--- Supplied data ---
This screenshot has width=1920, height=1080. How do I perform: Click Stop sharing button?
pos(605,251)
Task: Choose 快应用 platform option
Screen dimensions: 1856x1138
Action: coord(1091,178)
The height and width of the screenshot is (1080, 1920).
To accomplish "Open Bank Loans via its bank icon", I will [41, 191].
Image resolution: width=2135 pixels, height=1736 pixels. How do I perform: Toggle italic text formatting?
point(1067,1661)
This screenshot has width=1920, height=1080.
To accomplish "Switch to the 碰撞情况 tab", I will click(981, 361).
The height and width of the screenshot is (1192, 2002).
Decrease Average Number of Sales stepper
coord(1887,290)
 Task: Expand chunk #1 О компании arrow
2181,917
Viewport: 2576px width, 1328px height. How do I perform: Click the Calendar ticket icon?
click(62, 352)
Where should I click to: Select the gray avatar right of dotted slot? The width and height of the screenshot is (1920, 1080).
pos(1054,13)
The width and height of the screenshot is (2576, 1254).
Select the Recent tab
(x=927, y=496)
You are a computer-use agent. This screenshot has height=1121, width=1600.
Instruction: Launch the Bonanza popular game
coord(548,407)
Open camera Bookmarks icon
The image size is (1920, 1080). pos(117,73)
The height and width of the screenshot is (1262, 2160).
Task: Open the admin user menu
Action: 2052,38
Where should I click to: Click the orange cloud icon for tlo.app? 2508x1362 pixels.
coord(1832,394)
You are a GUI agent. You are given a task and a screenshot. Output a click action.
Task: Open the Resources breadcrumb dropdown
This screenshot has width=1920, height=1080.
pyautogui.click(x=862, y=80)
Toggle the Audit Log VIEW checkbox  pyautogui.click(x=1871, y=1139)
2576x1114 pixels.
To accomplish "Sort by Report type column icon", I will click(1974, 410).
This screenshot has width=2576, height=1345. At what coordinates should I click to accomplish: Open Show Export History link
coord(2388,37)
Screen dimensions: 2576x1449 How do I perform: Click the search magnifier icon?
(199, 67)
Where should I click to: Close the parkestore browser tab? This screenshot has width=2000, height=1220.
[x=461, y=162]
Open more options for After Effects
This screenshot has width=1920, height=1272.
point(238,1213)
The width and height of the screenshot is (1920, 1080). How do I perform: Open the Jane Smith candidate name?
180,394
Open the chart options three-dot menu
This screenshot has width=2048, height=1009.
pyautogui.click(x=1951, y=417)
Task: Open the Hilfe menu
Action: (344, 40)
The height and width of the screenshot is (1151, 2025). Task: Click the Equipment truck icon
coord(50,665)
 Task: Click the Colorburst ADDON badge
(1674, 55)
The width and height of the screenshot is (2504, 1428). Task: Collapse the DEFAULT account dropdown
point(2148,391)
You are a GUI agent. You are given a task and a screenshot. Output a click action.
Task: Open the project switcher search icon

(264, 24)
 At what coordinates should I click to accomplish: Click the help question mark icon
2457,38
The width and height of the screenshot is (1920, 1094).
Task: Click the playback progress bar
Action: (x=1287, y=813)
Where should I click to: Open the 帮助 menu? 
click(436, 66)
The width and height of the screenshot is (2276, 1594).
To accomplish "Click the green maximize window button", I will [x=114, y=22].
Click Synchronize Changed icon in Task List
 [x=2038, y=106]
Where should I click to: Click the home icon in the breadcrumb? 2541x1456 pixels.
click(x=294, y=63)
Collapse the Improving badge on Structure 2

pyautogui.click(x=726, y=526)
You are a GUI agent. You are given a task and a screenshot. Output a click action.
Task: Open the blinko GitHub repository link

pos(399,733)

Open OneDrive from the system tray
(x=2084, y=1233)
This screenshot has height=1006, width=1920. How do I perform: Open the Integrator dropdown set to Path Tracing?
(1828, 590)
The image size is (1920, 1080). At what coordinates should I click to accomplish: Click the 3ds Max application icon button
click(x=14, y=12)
---
= Work task =
When you reach the line that contains "The height and width of the screenshot is (1080, 1920).", stop; output it and every line before it from the start of the data, exactly as written.

= Expected answer =
This screenshot has width=1920, height=1080. How do I perform: Click Stop sharing button?
pos(605,251)
Task: Choose 快应用 platform option
Screen dimensions: 1856x1138
Action: coord(1091,178)
The height and width of the screenshot is (1080, 1920).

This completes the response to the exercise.